Sul totale dei dipendenti, 135 hanno più di 55 anni, 254 hanno tra i 45 e i 55 e 75 sono sotto i 45 anni. Perché parlare di questo al tavolo di ieri? Lo ha spiegato Boato: «Si è fatto un ragionamento sul personale, per iniziare a considerare eventuali incentivi per coloro a cui mancano pochi anni alla pensione. Alla resa dei conti, queste persone, grazie alla messa in campo di scivoli economici pagati da Safilo, potrebbero uscire dall’azienda e anche dal conteggio totale dei lavoratori da ricollocare».
Quanti da ricollocare?
Da quanto si sa ci sono una cinquantina di lavoratori che hanno maturato l’età per la pensione. Se a questi si aggiungono altri cinquanta dipendenti (o anche di più) over 55 che possano agganciare la pensione, dietro pagamento di una somma garantita per tutto il tempo necessario per maturare i contributi, il numero di addetti dello stabilimento di Longarone da ricollocare si ridurrebbe di molto. facendo due calcoli, dei 464 dipendenti, 250 verrebbero riassorbiti da Thélios, un altro centinaio almeno potrebbe andare in pensione, ai restanti si dovrebbe trovare un nuovo posto.
I posti a Santa Maria di Sala
«Tra quelli che restano da ricollocare, circa dieci potrebbero essere riassorbiti, qualora ne facessero richiesta, nello stabilimento Safilo di Santa Maria di Sala», precisa Martines, «dove l’azienda ha intenzione di spostare le lavorazioni oggi presenti nel Bellunese». Alla fine rimarrebbero meno di cento persone da sistemare dopo la vendita. Questo, però, non giustifica il fatto che Safilo voglia chiudere «un sito produttivo pur con risultati finanziari in crescita. È questa la vera anomalia di questa partita», ribadisce Marra.
Le richieste dei sindacati
La situazione pare quindi delinearsi, anche se i sindacati (ieri erano presenti anche i segretari regionali delle tre organizzazioni di categoria) pressano Safilo: «L’azienda deve dare continuità produttiva allo stabilimento fino a quando non sarà conclusa l’operazione di cessione.
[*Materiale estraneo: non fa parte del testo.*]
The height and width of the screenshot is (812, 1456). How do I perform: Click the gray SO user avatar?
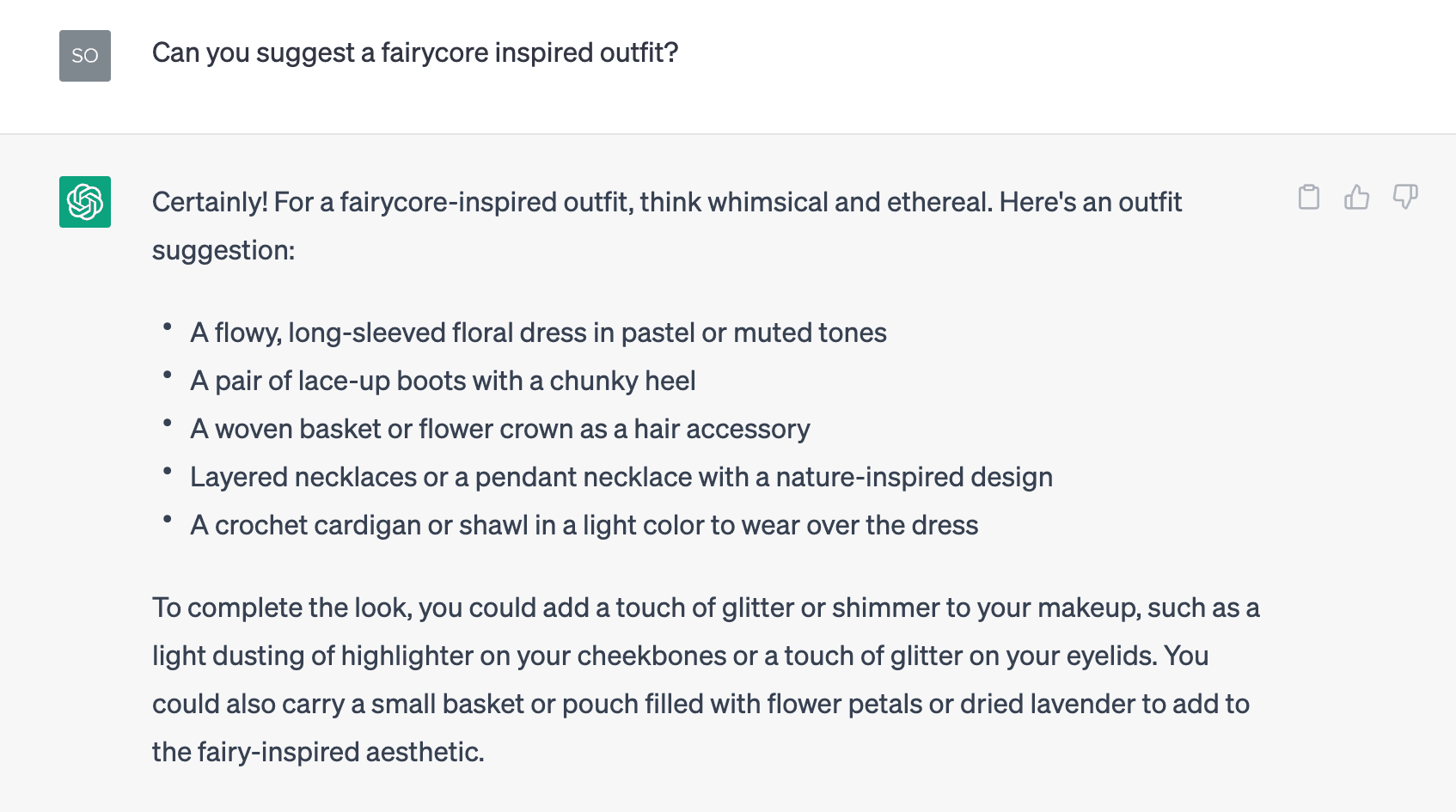click(x=85, y=56)
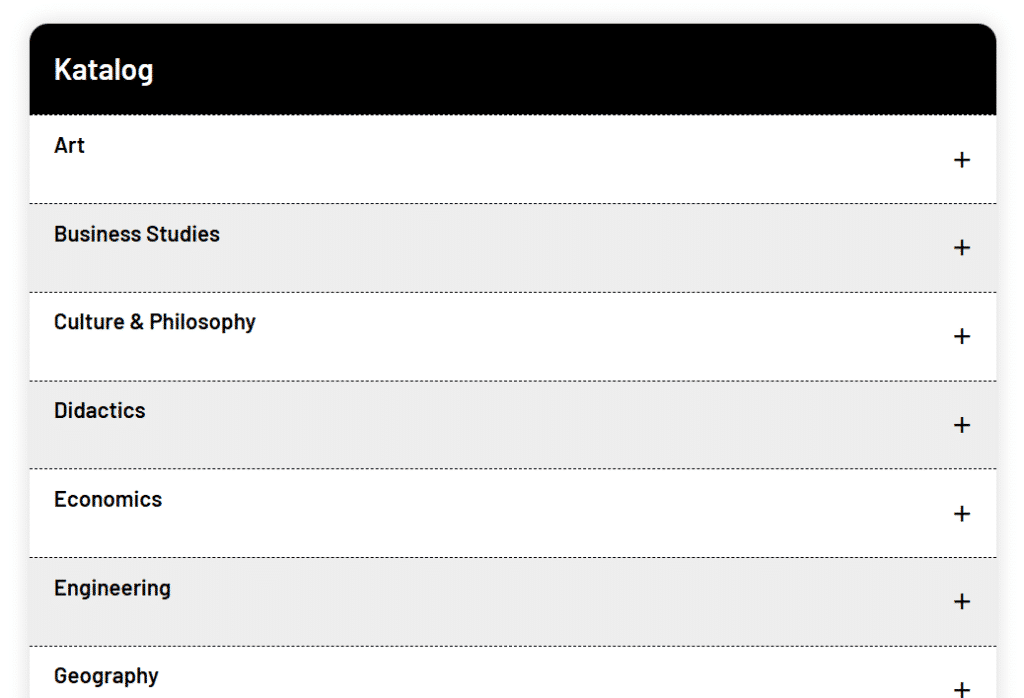Expand the Engineering section plus icon
The width and height of the screenshot is (1024, 698).
coord(961,601)
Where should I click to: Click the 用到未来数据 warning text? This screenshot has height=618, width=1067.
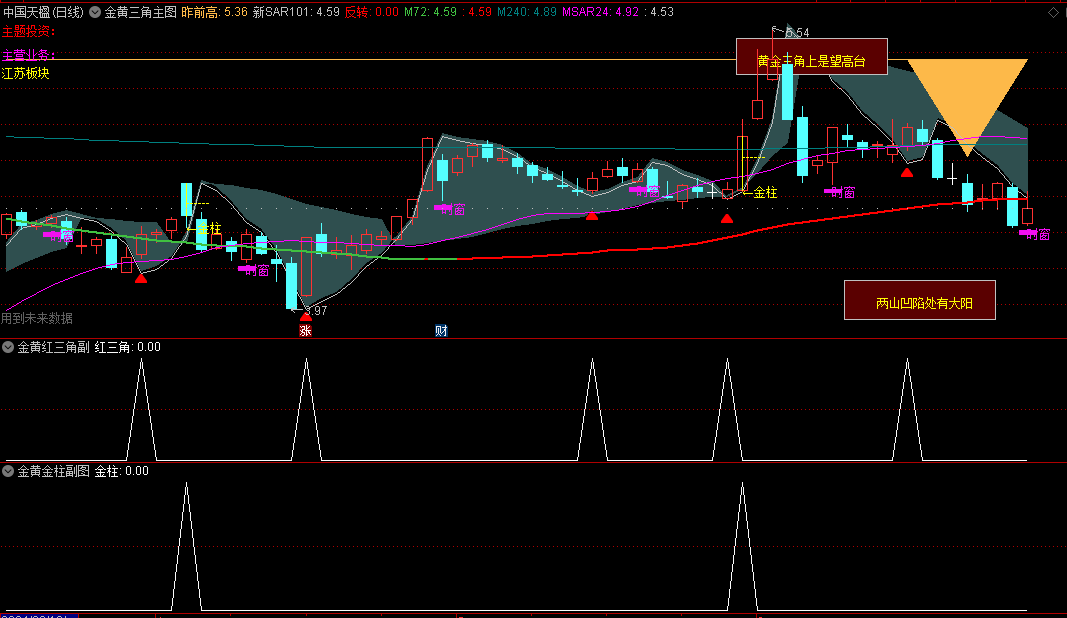(x=37, y=318)
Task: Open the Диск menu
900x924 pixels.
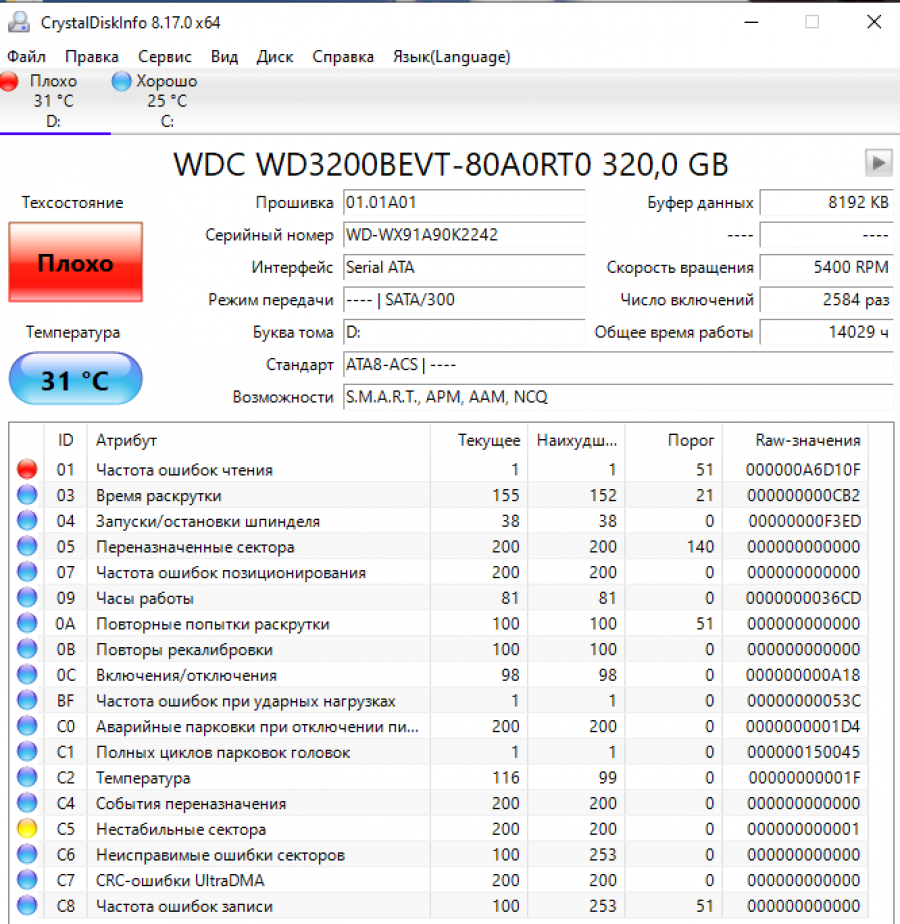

E deve chiedere con forza a chi le subentrerà di farsi carico di tutti i lavoratori, perché per noi, come abbiamo ribadito da subito, tutti i lavoratori dovranno trovare una collocazione», dicono Boato, Marra, e Martines. «Se questo non dovesse avvenire, dovrà essere Safilo, in virtù del principio di responsabilità sociale, a garantire le risorse perché questo si verifichi. Con il piano industriale dell’acquirente in mano, siamo pronti a ragionare sugli accordi sindacali perché nessuno resti indietro».